(Saved data entries)
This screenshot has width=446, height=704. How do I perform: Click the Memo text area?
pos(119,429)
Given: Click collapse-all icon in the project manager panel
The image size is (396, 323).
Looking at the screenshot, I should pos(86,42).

> [WORK INSTRUCTIONS]
Exactly as given, repeat each line above.

> [TASK SOLUTION]
This screenshot has width=446, height=704. How do I perform: Click the Memo text area?
pos(119,429)
Given: Click collapse-all icon in the project manager panel
The image size is (396, 323).
Looking at the screenshot, I should pos(86,42).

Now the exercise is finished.